Friday, January 04, 2002

La lumière blanche du dernier degré de barbarie

 

 


« On nous apprend au milieu d’une foule de commentaires enthousiastes que n’importe quelle ville d’importance moyenne peut être totalement rasée par une bombe de la taille d’un ballon de football. Nous nous résumerons en une phrase: la civilisation mécanique vient de parvenir à son dernier degré de sauvagerie. Déjà on ne respirait pas facilement dans un monde torturé. Il va falloir choisir, dans un avenir plus ou moins proche, entre le suicide collectif, ou l’utilisation intelligente des conquêtes scientifiques.Voilà qu’une angoisse nouvelle nous est proposée, qui a toutes les chances d’être définitive. » 

- Albert Camus, éditorial du journal Combat, 8 août 1945.

Tuesday, January 01, 2002

Announcing the World of Tomorrow

OUR revels are now ended. These our actors

As I foretold you, were all spirits, and

Are melted into air, into thin air;

And, like the baseless fabric of this vision,

The cloud-capped towers, the gorgeous palaces,

The solemn temples, the great globe itself,

Yea, all which it inherit, shall dissolve,

And, like the insubstantial pageant faded,

Leave not a rack behind. We are such stuff

As dreams are made of, and our little life

Is rounded with a sleep.

William Shakespeare, The Tempest, Acte IV, scène 1





Le Monde de Demain se forme sous nos yeux, prenant consistence. Entre les myriades de possibilité qui nous sont offertes, nous, écrasés par le poids du passé et aveugles face à ces choix, déterminons parmi tous les mondes qui pourraient être dans l'A-venir celui qui sera réel avant de s'évanouir aussitôt, comme rosée au soleil, comme un rêve au matin, dans l'A-été.

Pendant un instant, nous vivons ce monde, mais si fugace que nous ne pouvons plus l'identifier comme tel, tant notre monde va vite, de plus en plus vite (ou est-ce nous qui devenons de plus en plus vieux?).

Alors, dans ce cas, pourquoi ne pas chercher à définir nous-mêmes quel pourrait être le Monde de Demain que nous souhaiterions?

Pourquoi ne pas cercher dans les A-venirs déjà imaginées et qui sont déjà dans l'A-été sans être jamais devenus des présents?

Voici une proposition:

Nouvelle année

Jour de l'an.

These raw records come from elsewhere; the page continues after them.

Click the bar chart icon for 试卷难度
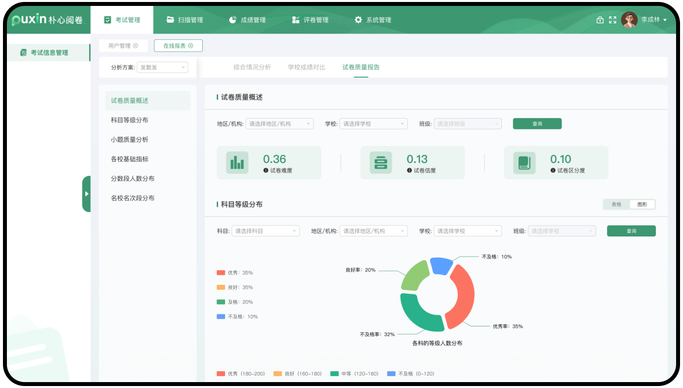Viewport: 683px width, 388px height. (x=237, y=162)
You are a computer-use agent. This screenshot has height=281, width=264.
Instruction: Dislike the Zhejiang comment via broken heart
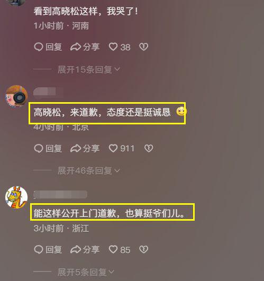point(144,250)
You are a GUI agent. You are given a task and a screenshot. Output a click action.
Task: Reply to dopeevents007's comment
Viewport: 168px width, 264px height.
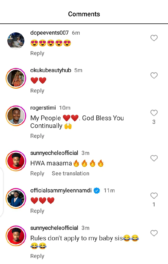coord(37,53)
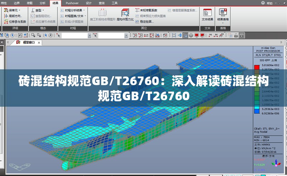Click the 层构件剪力比 story shear ratio icon
Screen dimensions: 287x176
click(x=125, y=15)
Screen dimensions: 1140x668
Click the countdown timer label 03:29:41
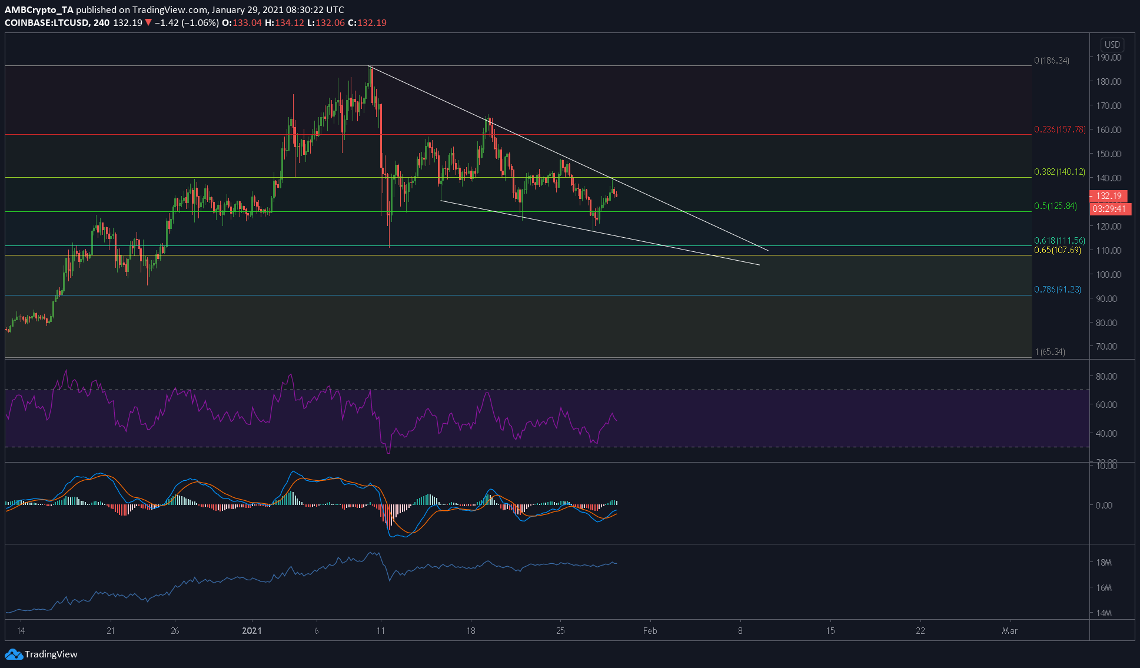coord(1109,209)
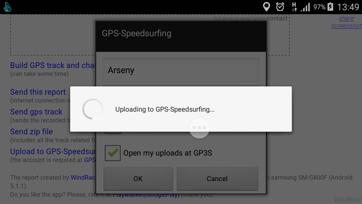Click Upload to GPS-Speedsurfing link

[53, 152]
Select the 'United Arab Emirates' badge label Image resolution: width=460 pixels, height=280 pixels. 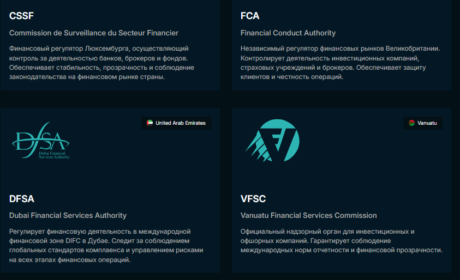180,123
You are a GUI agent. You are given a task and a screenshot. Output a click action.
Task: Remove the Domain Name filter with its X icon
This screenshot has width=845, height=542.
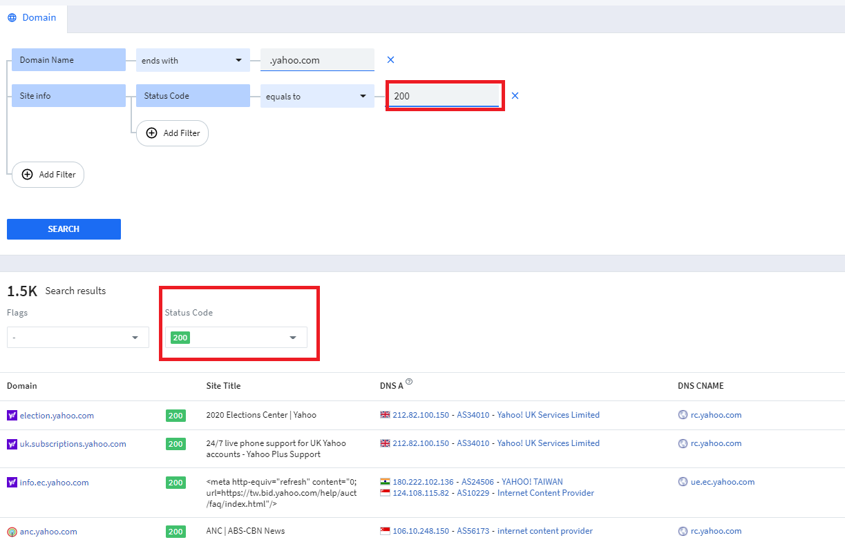point(390,60)
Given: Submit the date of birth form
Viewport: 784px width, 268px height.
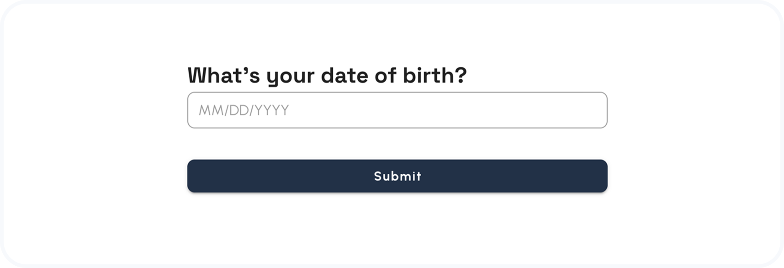Looking at the screenshot, I should click(x=397, y=176).
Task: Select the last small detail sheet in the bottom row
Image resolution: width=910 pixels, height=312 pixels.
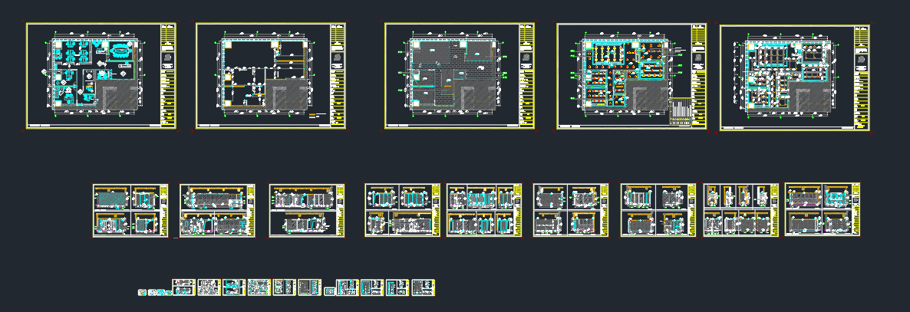Action: coord(424,287)
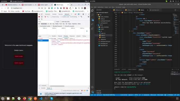
Task: Open the No throttling dropdown
Action: pos(75,17)
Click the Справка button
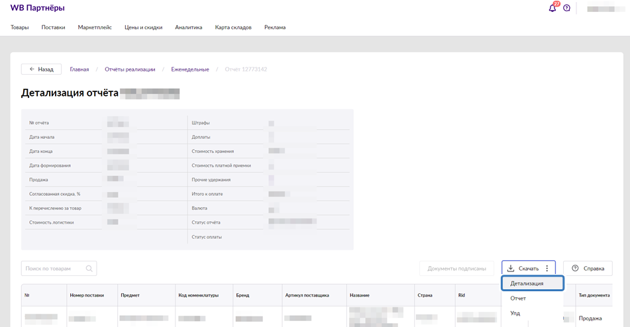This screenshot has width=630, height=327. click(x=588, y=269)
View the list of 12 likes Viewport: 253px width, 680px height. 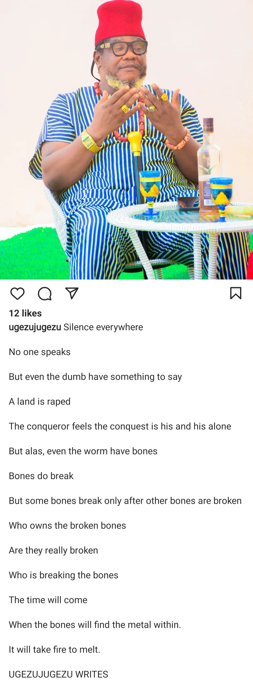[25, 313]
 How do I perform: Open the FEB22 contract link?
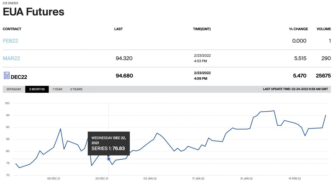[10, 41]
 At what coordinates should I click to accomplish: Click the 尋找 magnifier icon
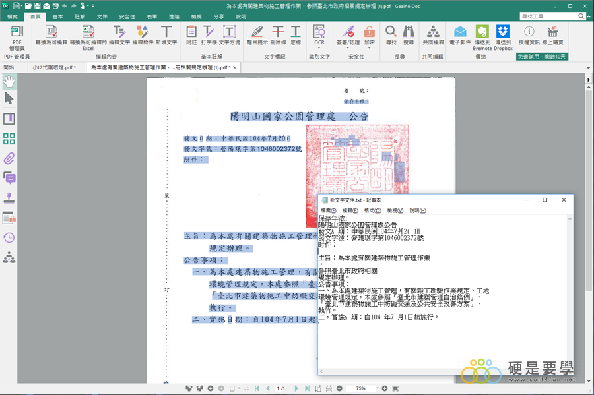391,35
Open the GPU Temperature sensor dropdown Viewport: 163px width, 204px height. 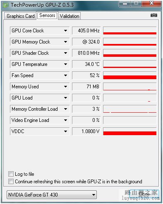66,64
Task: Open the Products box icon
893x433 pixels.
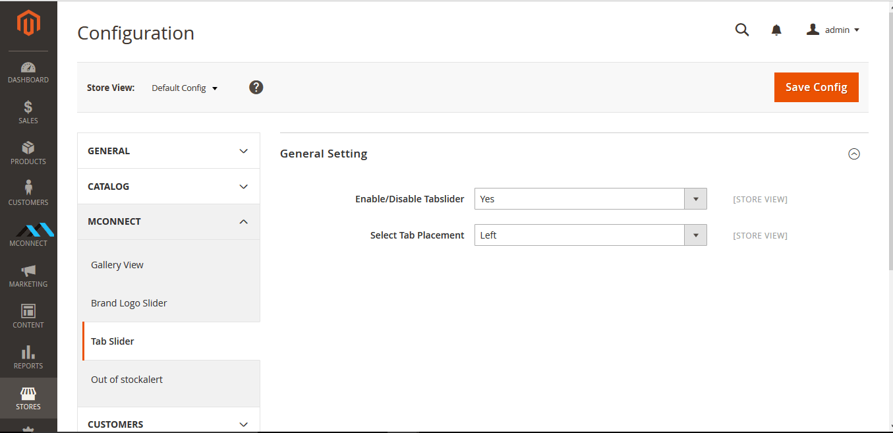Action: tap(28, 148)
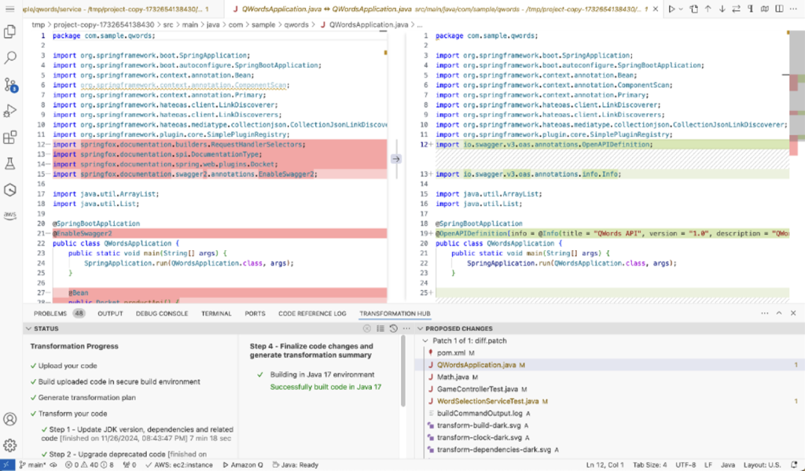The width and height of the screenshot is (805, 471).
Task: Click Amazon Q in the status bar
Action: tap(242, 465)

Le 31 décembre à minuit a marqué la césure entre les 12 jours et 12 nuits les plus sombres de l'année qui s'ouvrent par Yuletide, c'est-à-dire la fête de Yule, le sacrifice aux elfes (alfablot) lors du solstice d'hiver pour tenter de faire revenir le soleil et l'empêcher de mourir et de disparaître à jamais.

Ce sacrifice était offert aux elfes, à Freyr en particulier, mais souvent c'était la Chasse Sauvage, menée par Wotan, chevauchant Sleipnir, qui venait cueillir le mort pendu à un sapin, symbole de vie éternelle. On dressait un immense bûcher pour rappeler la lumière du soleil dispensatrice de vie.

Chez les Celtes/ Anciens Irlandais, lit-on dans les chroniques médiévales, c'était le peuple du sidhe qui sacrifiait l'un des siens aux divinités chtoniennes une fois tous les sept ans afin de conserver leur immortalité. Au début, ce furent leurs rois qui étaient sacrifiés, puis, disent les ballades médiévales, les fées prirent l'habitude d'enlever un mortel (souvent un beau mortel) et de le faire roi pour une journée avant de l'offrir aux Enfers. Ainsi racontait-on la Dîme à l'Enfer.

Quoiqu'il en soit, il existe ce lien entre la vie, les fées et la mort (et l'immortalité).

Mais les rituels n'ont plus lieu depuis longtemps, ni les hommes ni les fées ne sacrifient plus à ce qu'ils refusent de croire, ni aux fées, ni à la mort d'ailleurs.

Les six jours qui viennent de se passer représentent les six premiers mois de l'année; les six jours à venir les six derniers.

Une fois l'Epiphanie passée (amusant d'ailleurs que dans certains pays, Noël est célébré ce jour-là, comme pour célébrer l'immense soulagement que ces jours sombres soient écoulés), la nouvelle année commencera.

Une nouvelle année, je l'espère, qui sera propice non plus à l'interrogation sur l'ancien monde, mais à la découverte du nouveau.


Et que dire, alors, du bug de l'an 2000?

Comme Christophe Colomb, l'envie me prend, ces temps-ci, de brûler mes nefs pour me forcer à aller de l'avant.